## Task statement
Copy the following material line for line, without changing a single character.

□ □ □

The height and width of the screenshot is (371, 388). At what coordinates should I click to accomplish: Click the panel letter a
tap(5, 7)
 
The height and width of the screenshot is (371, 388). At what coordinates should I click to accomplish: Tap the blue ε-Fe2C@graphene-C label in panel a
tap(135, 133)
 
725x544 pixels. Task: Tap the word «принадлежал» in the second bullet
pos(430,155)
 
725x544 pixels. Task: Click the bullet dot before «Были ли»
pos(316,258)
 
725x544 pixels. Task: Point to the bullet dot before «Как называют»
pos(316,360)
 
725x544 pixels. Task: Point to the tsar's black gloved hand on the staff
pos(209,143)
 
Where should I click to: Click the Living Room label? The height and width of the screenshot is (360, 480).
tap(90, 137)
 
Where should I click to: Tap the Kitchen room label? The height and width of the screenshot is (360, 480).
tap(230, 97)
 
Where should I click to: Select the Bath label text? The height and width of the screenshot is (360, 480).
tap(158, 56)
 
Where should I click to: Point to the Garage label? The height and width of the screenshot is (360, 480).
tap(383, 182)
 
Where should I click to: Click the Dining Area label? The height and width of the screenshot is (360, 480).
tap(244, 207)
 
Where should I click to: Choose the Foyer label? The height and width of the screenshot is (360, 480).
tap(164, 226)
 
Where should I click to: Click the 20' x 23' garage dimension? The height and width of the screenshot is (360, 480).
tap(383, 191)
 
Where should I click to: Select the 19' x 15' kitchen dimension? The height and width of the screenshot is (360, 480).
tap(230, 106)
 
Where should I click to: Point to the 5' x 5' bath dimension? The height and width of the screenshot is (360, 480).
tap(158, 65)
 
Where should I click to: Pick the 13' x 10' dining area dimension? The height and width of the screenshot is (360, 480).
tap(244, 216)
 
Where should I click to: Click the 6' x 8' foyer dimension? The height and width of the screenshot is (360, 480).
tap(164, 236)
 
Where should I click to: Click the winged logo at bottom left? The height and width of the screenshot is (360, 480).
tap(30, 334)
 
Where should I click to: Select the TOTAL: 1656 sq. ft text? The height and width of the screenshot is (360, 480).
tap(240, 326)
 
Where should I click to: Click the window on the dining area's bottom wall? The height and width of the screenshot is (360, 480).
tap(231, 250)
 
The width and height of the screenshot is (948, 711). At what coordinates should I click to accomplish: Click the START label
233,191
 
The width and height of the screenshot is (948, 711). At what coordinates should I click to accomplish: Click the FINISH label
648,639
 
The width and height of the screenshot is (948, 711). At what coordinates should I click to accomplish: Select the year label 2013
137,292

□ □ □

## Exercise solution
The height and width of the screenshot is (371, 388). At what coordinates should I click to accomplish: Click the panel letter a
tap(5, 7)
 
The height and width of the screenshot is (371, 388). At what coordinates should I click to accomplish: Tap the blue ε-Fe2C@graphene-C label in panel a
tap(135, 133)
 
725x544 pixels. Task: Tap the word «принадлежал» in the second bullet
pos(430,155)
 
725x544 pixels. Task: Click the bullet dot before «Были ли»
pos(316,258)
 
725x544 pixels. Task: Point to the bullet dot before «Как называют»
pos(316,360)
 
725x544 pixels. Task: Point to the tsar's black gloved hand on the staff
pos(209,143)
 
Where should I click to: Click the Living Room label? The height and width of the screenshot is (360, 480).
tap(90, 137)
 
Where should I click to: Tap the Kitchen room label? The height and width of the screenshot is (360, 480).
tap(230, 97)
 
Where should I click to: Select the Bath label text? The height and width of the screenshot is (360, 480).
tap(158, 56)
 
Where should I click to: Point to the Garage label? The height and width of the screenshot is (360, 480).
tap(383, 182)
 
Where should I click to: Click the Dining Area label? The height and width of the screenshot is (360, 480).
tap(244, 207)
 
Where should I click to: Choose the Foyer label? The height and width of the screenshot is (360, 480).
tap(164, 226)
 
Where should I click to: Click the 20' x 23' garage dimension? The height and width of the screenshot is (360, 480).
tap(383, 191)
 
Where should I click to: Select the 19' x 15' kitchen dimension? The height and width of the screenshot is (360, 480).
tap(230, 106)
 
Where should I click to: Point to the 5' x 5' bath dimension? The height and width of the screenshot is (360, 480).
tap(158, 65)
 
Where should I click to: Pick the 13' x 10' dining area dimension? The height and width of the screenshot is (360, 480).
tap(244, 216)
 
Where should I click to: Click the 6' x 8' foyer dimension? The height and width of the screenshot is (360, 480).
tap(164, 236)
 
Where should I click to: Click the winged logo at bottom left? The height and width of the screenshot is (360, 480).
tap(30, 334)
 
Where should I click to: Select the TOTAL: 1656 sq. ft text? The height and width of the screenshot is (360, 480).
tap(240, 326)
 
Where should I click to: Click the window on the dining area's bottom wall? The height and width of the screenshot is (360, 480).
tap(231, 250)
 
The width and height of the screenshot is (948, 711). At what coordinates should I click to accomplish: Click the START label
233,191
 
The width and height of the screenshot is (948, 711). At what coordinates should I click to accomplish: Click the FINISH label
648,639
 
The width and height of the screenshot is (948, 711). At what coordinates should I click to accomplish: Select the year label 2013
137,292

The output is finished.